Sunday, November 22, 2009

Tastes in November

“I thought I had an appetite for destruction. Turns out all I wanted was a club sandwich.
Homer Simpson

I’m mostly inside these days, my obsession with the doll house once again activated by the cooler weather. I managed to get lights into the wisteria chandelier I’m making.

The purple beads themselves were acquired years ago - woven into a bonsai-sized tree with a twisted gold wire stem that looked pretty tacky. I got it at a festival in Pomona, and knew I was going to deconstruct the tree and use the branches for the chandelier. I wound several strings of white lights around the branches with floral tape. Here’s the first floor. Notice the inlay in the floor of the dining room at rear beneath the wisteria arch.

It’s November but it’s still summer here. This is the time of year when I usually decide there is no such thing as winter and I can garden comfortably year-round. Then, it gets cold and rainy and stays that way until March. It does cool down enough in the evenings that we've already had a fire and heard the furnace kick on in the early morning hours.

When I did get outside, I planted some recent acquisitions – this being the time of year to plant natives and drought-tolerant plants. In deadheading and cleaning up, I ended up with enough cut things to make a lovely arrangement at the side of the pond (below). I put the copper canyon daisy and my tiny pomegranate tree that was a volunteer in the Veggie Garden.

I got a ton of starts at the nursery yesterday for the Veggie Garden: snow peas, red cabbage, yellow cauliflower, more broccoli. I have to buy beet seeds, but found some golden ones to plant next to the red. Got some asparagus in six-pack starts, deciding against buying the bare root ones. We need things in the veggie garden that will last more than one season, so why not make room for the asparagus and see what they do, even if it takes them a few years to get going.

I found some lovely red lettuce and some spinach. We have some radicchio in the ground, but the outer leaves taste bitter and I’m not ready to pull out the entire plant to eat the heart until I get something to replace it – hence the lettuce and spinach. Spinach is my classic example of how something that tastes lovely raw in a salad (especially with bacon and a dressing made from bacon grease and cream curdled in the microwave and tossed warm). You can wilt it and it’s still edible, but if you cook it and eat your spinach like Popeye did, it gives you that squishy feeling when you swallow that my sister K used to say about eating canned peas: “It makes my head wiggle”. That was when she was a kid. She probably doesn’t say that these days.

I also got some shallots, and chard, but passed on the collard greens. I’ll only grow what I like to eat and cooking greens seems somehow sacrilegious. While I’ll stoop to growing chard, it seems to be taking things too far to cook collard greens or kale. Once, I went to a KFC in the hood in Oakland and they had a side called “mean greens” which sounded more appetizing than their international orange mac and cheesoid product.

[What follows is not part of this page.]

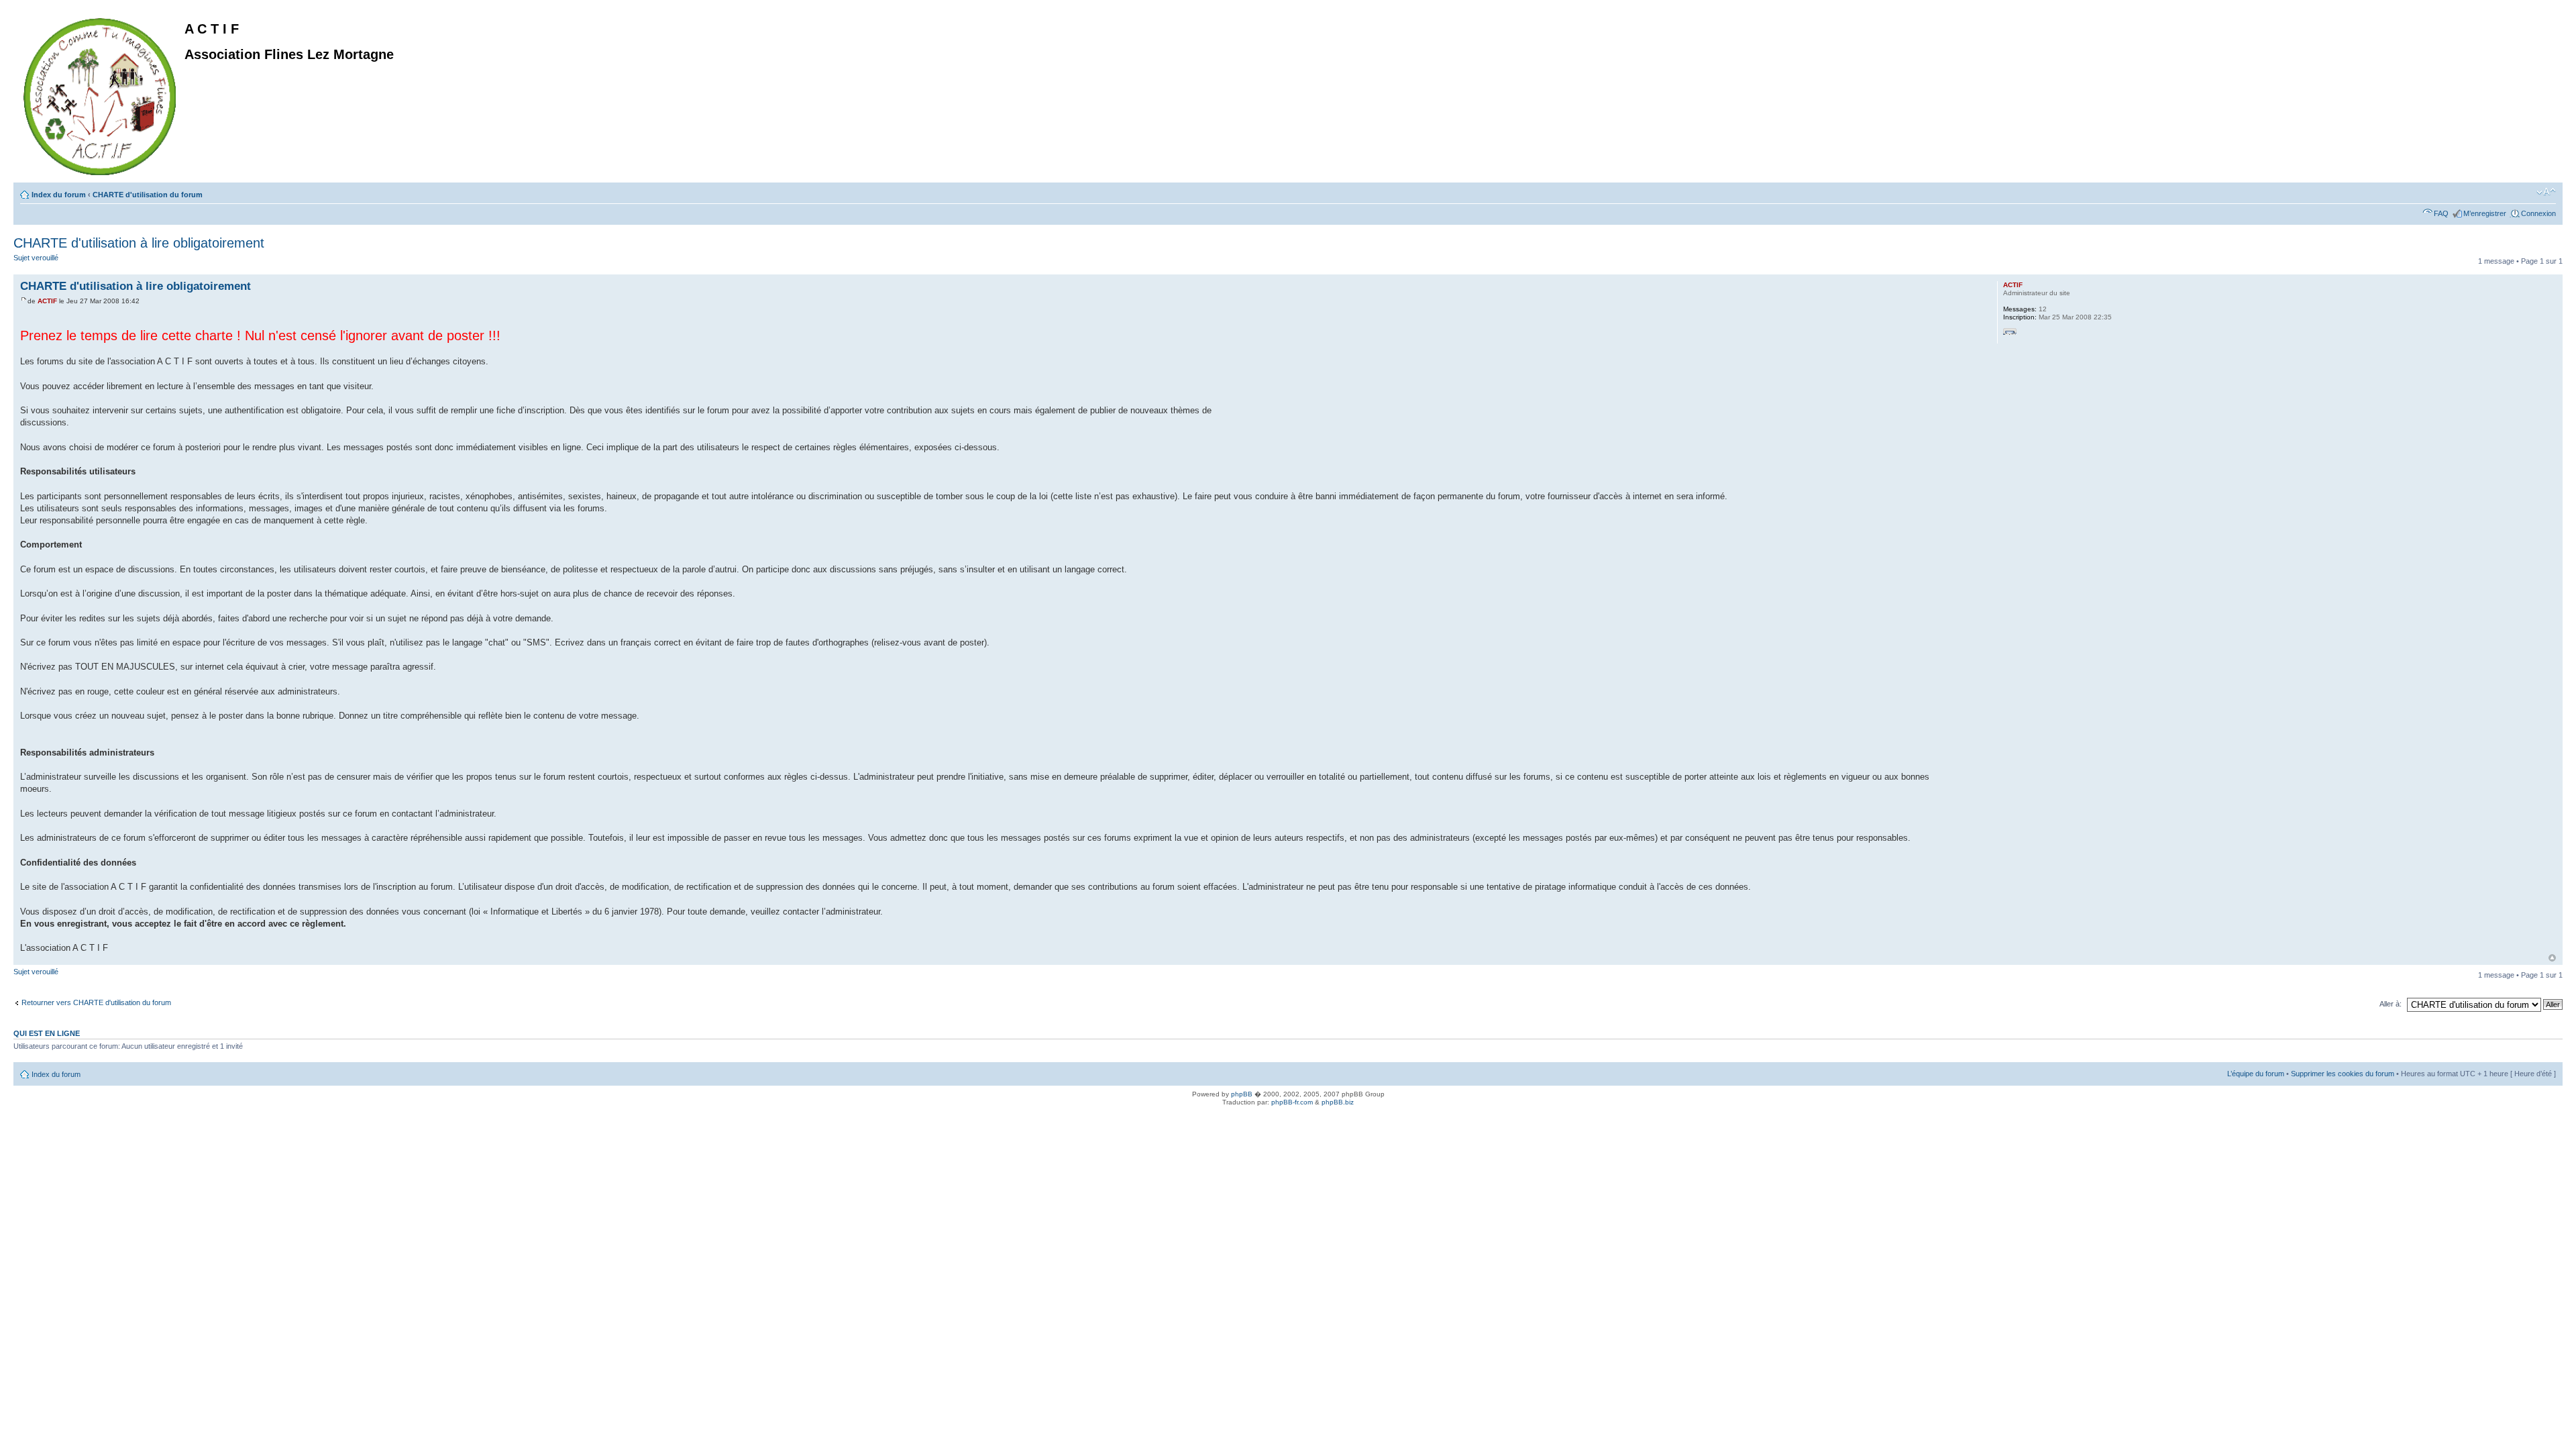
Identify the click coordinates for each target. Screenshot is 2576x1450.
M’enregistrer (2484, 213)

The greens turned out to be cooked collard greens with some nasty hot sauce. It was like the cook decided if you were going to eat something with a texture like cardboard only slimy, you might as well spice it up with enough Tabasco sauce and salt to preserve an Egyptian mummy. Why not just eat boiled cardboard seasoned with ground up mummy powder? I’d rather eat grass: which I actually do every morning when I juice some wheat grass and drink a shot. Tastes awful but goes down quicker than Homer Simpson can eat a club sandwich.

3 comments:

chaiselongue said...

Sounds like you've got some work to do with all that planting. Have you got artichokes? They spread from year to year, die down and disappear in summer when it's dry and reappear miraculously with the first rain of the autumn.

walk2write said...

Now you're making me hungry. I was going to skip breakfast to make room for the feast later on, but I might not make it that far. That dollhouse is spectacular! I will admit that I've developed a certain fondness for cooked collard greens--my own anyway. Can't stand the stuff you get in restaurants, though.

colleen said...

I love the seasons we have here, and it has been very mild lately but, oh, I do envy your opportunities for gardening in November.